Cloudflare aren’t perfect, but I still use them because for a free account the benefits outweigh the negatives like this… However to say the worlds leading publishers and AI are on board is simply not true…
Awesome, clear, you know how to do it, you can do it!
Kind of reminds me of that time CF bait and switched that gambling website. Everyone was wondering who they find more predatory and distasteful.
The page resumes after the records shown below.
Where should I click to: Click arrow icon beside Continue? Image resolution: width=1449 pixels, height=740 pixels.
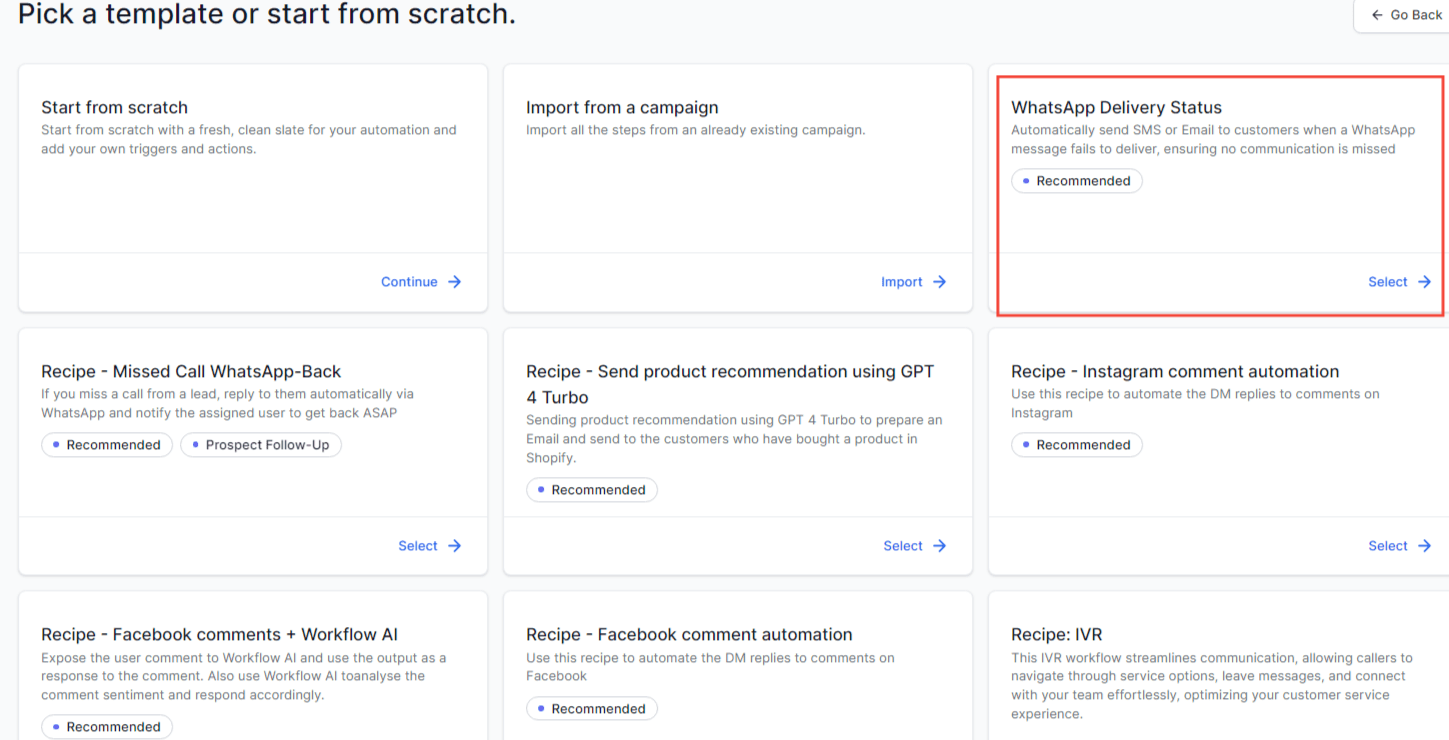point(454,282)
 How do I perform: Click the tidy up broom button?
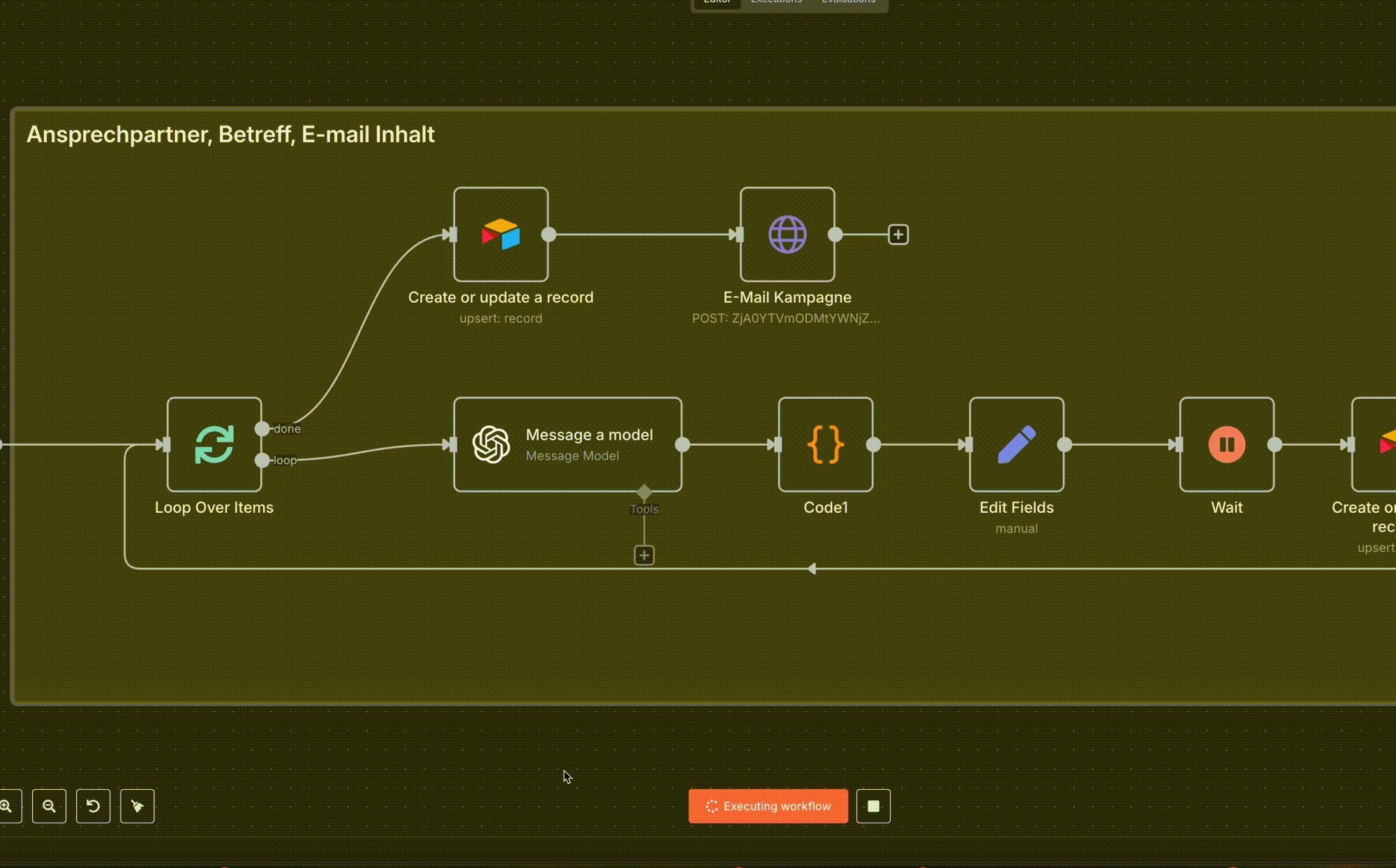[x=138, y=806]
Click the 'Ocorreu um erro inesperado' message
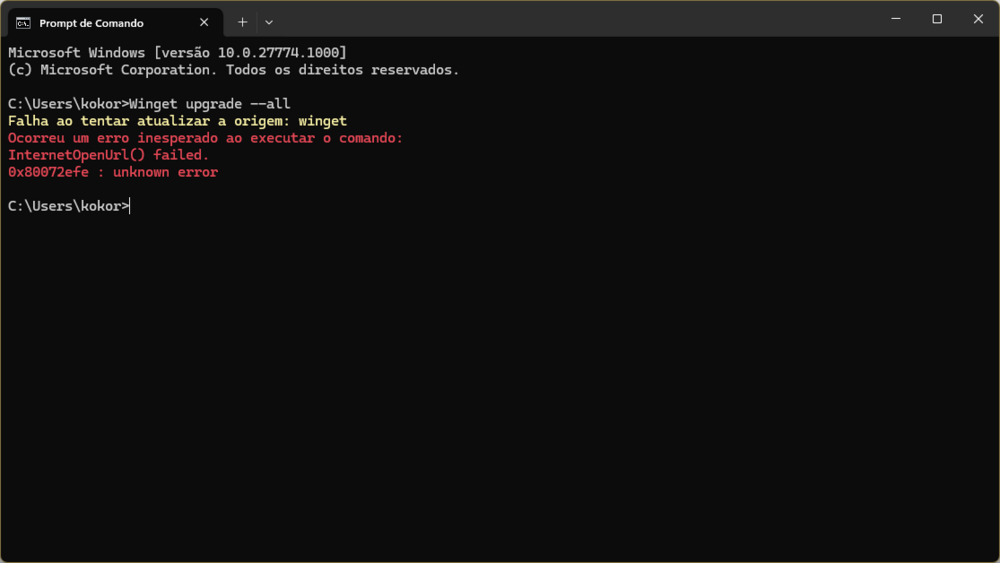The width and height of the screenshot is (1000, 563). (205, 138)
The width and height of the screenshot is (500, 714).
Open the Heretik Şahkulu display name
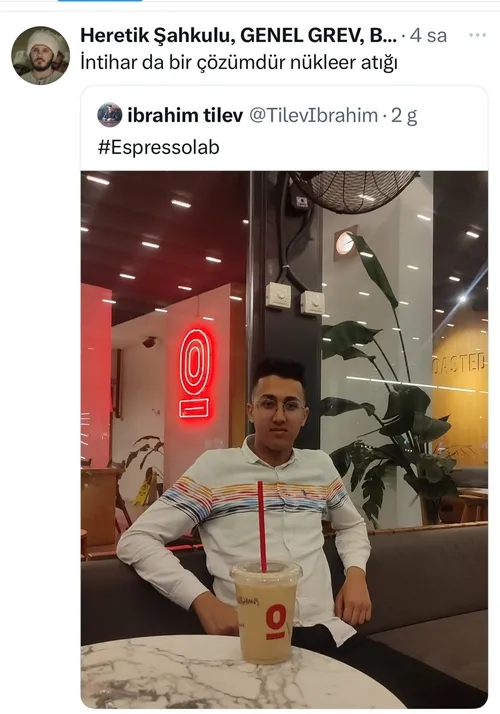(238, 35)
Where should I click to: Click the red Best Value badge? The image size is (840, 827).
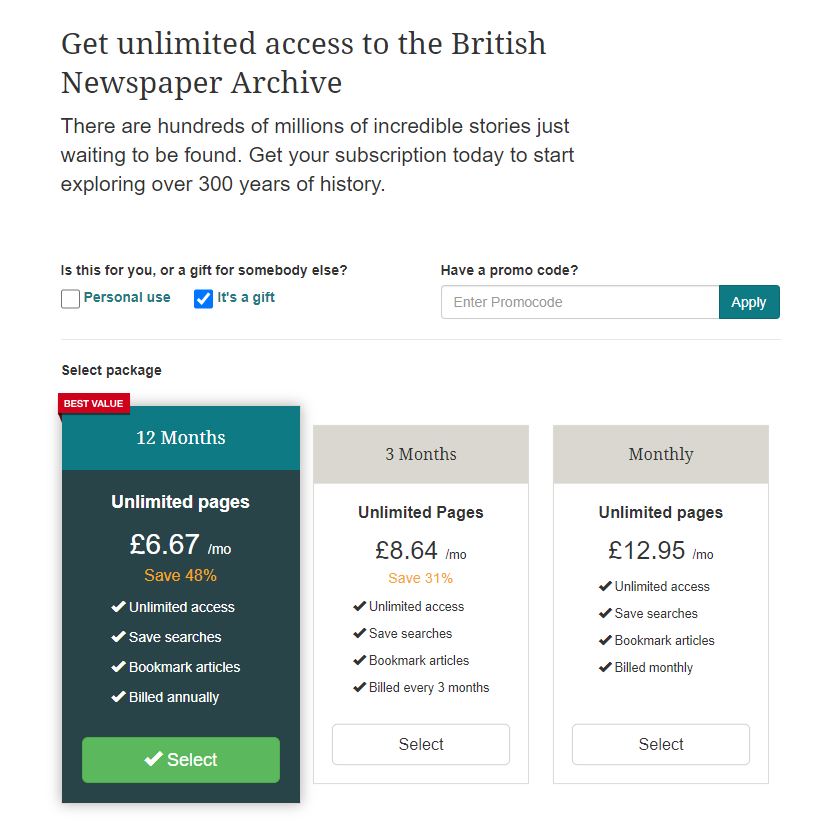pyautogui.click(x=94, y=404)
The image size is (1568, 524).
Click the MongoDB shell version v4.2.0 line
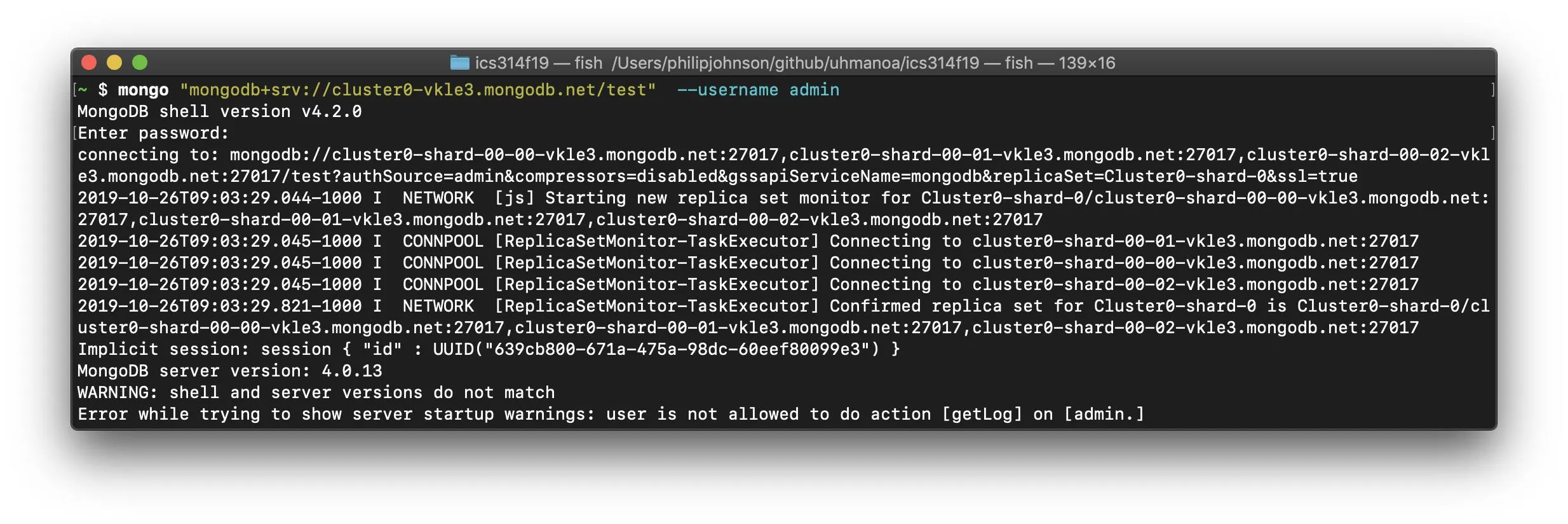tap(219, 111)
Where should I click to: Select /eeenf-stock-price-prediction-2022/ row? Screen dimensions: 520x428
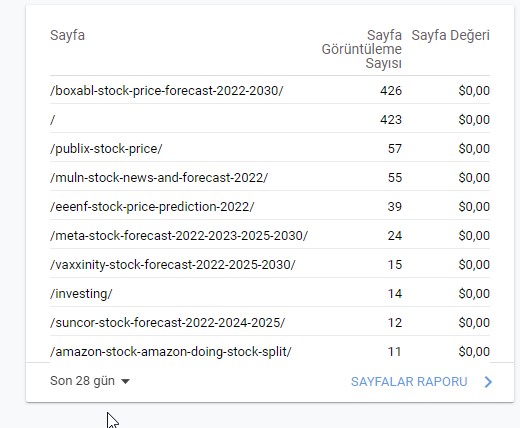pyautogui.click(x=270, y=206)
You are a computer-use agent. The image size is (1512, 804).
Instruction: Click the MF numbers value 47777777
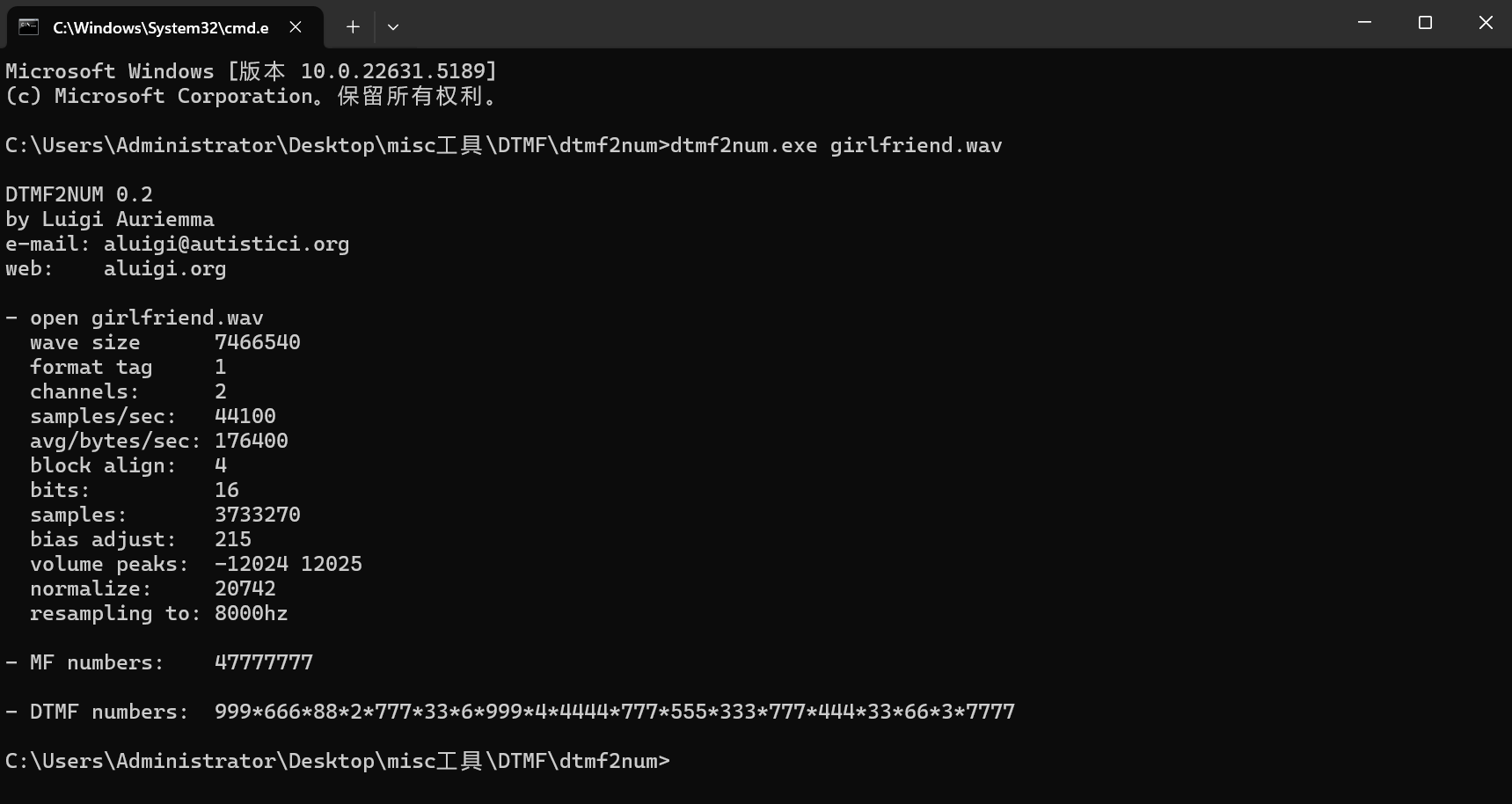263,662
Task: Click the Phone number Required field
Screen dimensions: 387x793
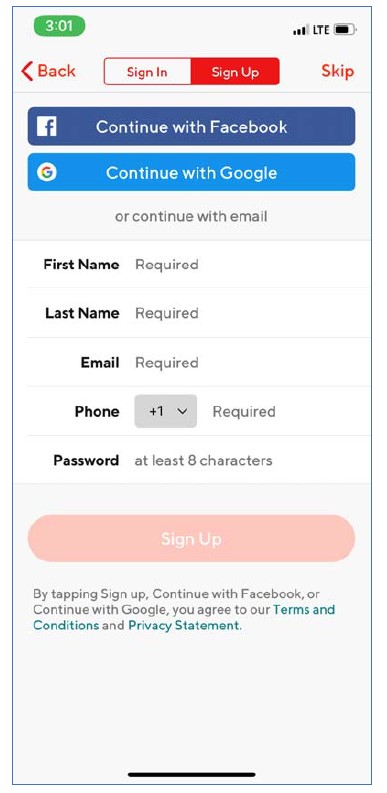Action: 286,411
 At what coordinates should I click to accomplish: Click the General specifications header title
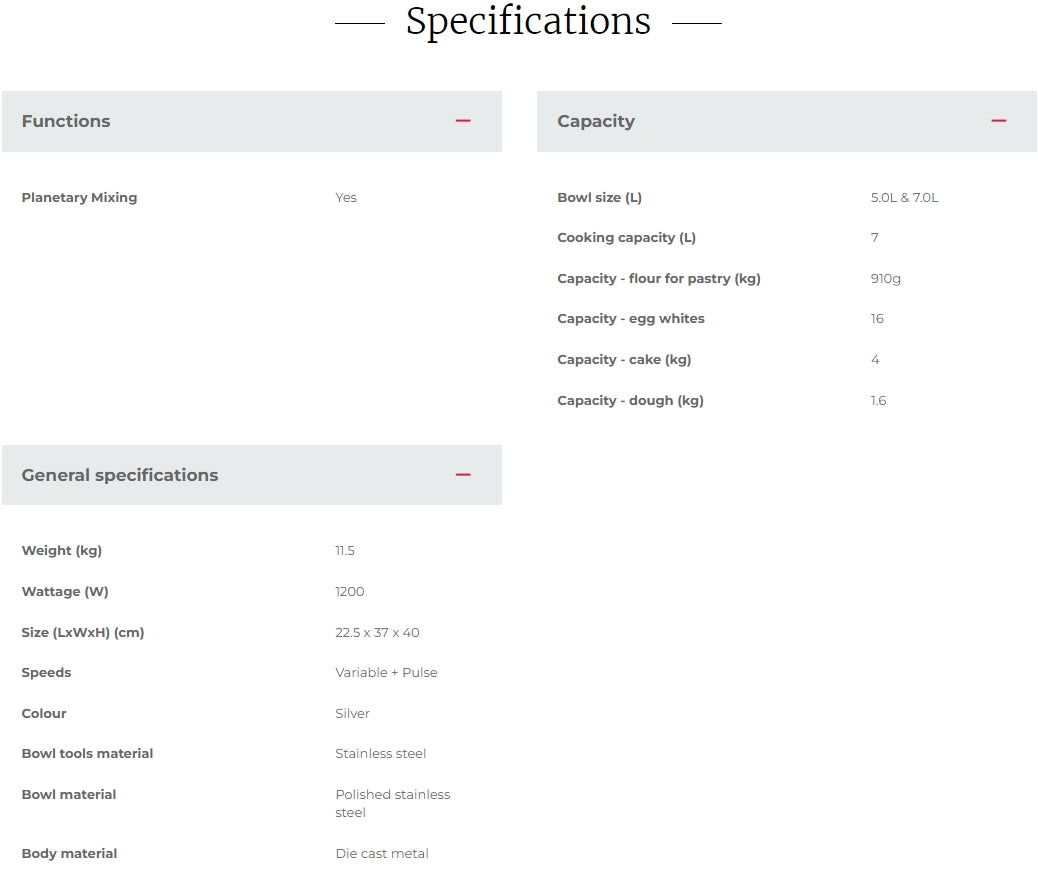coord(120,475)
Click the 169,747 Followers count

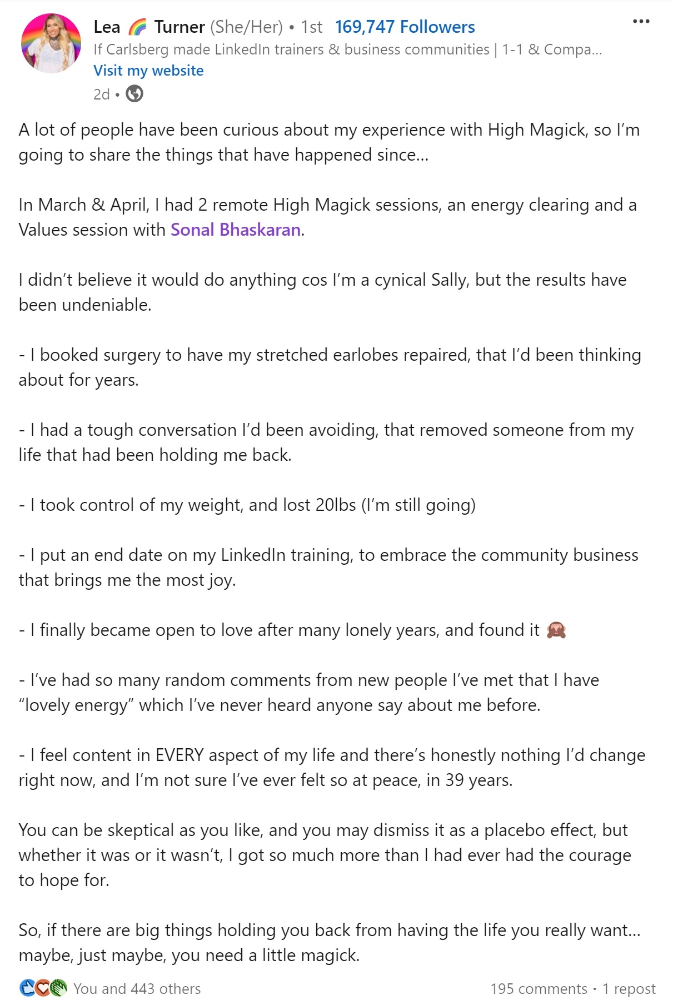tap(405, 27)
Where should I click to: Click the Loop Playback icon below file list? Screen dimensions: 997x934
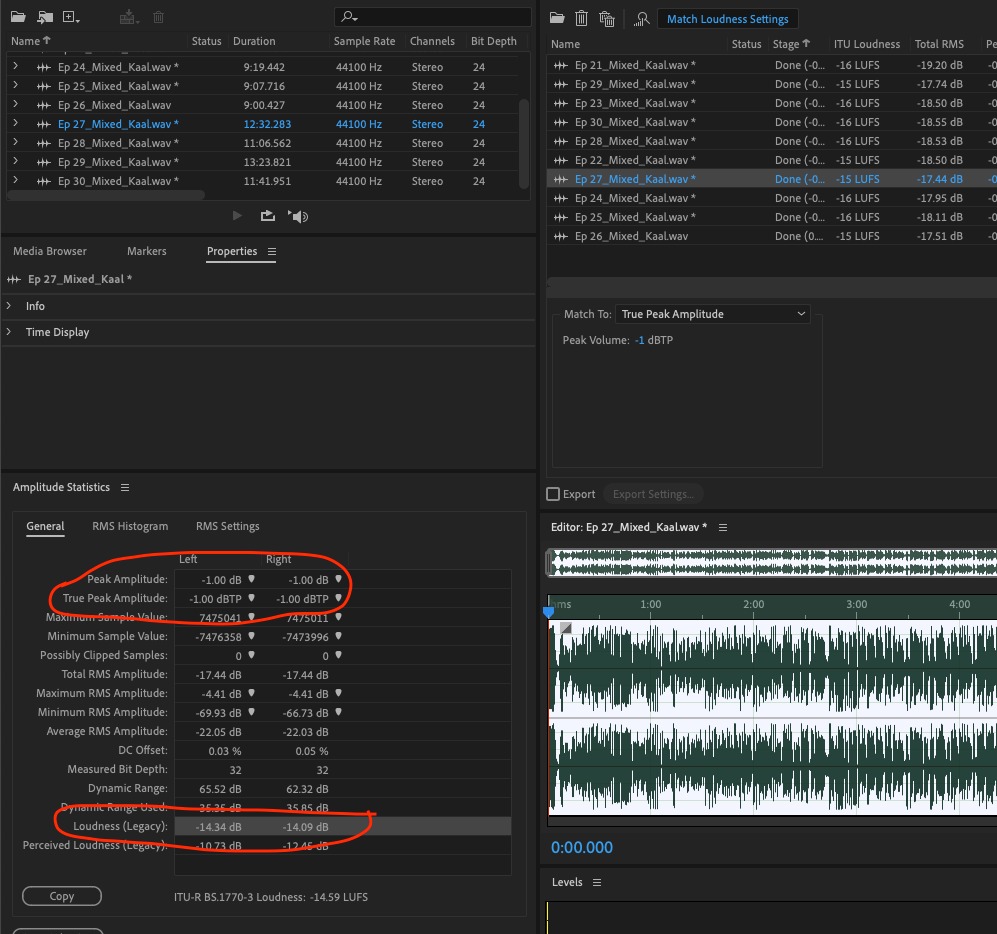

iirc it came out that the gambling site was intentionally cycling through cloudflare’s IP range to avoid IP blocking, causing legitimate websites to be flagged as unsafe. They said they’d still host them, they just need their own IP and not one of cloudflare’s. Horribly communicated to the customer though
That makes more sense now.
A nice explanation of what’s wrong with web-based AI. I hope other content providers follow suit.
ter_maxima@jlai.lu 8 months ago
If they could stop blocking real users at the same time they block AI crawlers, that would be nice.
AceFuzzLord@lemmy.zip 8 months ago
I absolutely hate cloudflare because they always block me whenever I visit a site while connected to any VPN server on Proton, regardless of country. Even when I’m not connected to a VPN I sometimes have trouble with them deciding my connection is suspicious despite not having anything that should trigger it.
fmstrat@lemmy.nowsci.com 8 months ago
Make a dummy Google Account, and log into it when on the VPN. Having an ad history avoids the blocks usually.
Also, if it’s image captchas that never end, switch to the accessibility option for the captcha.
Imgonnatrythis@sh.itjust.works 8 months ago
You just need to pay!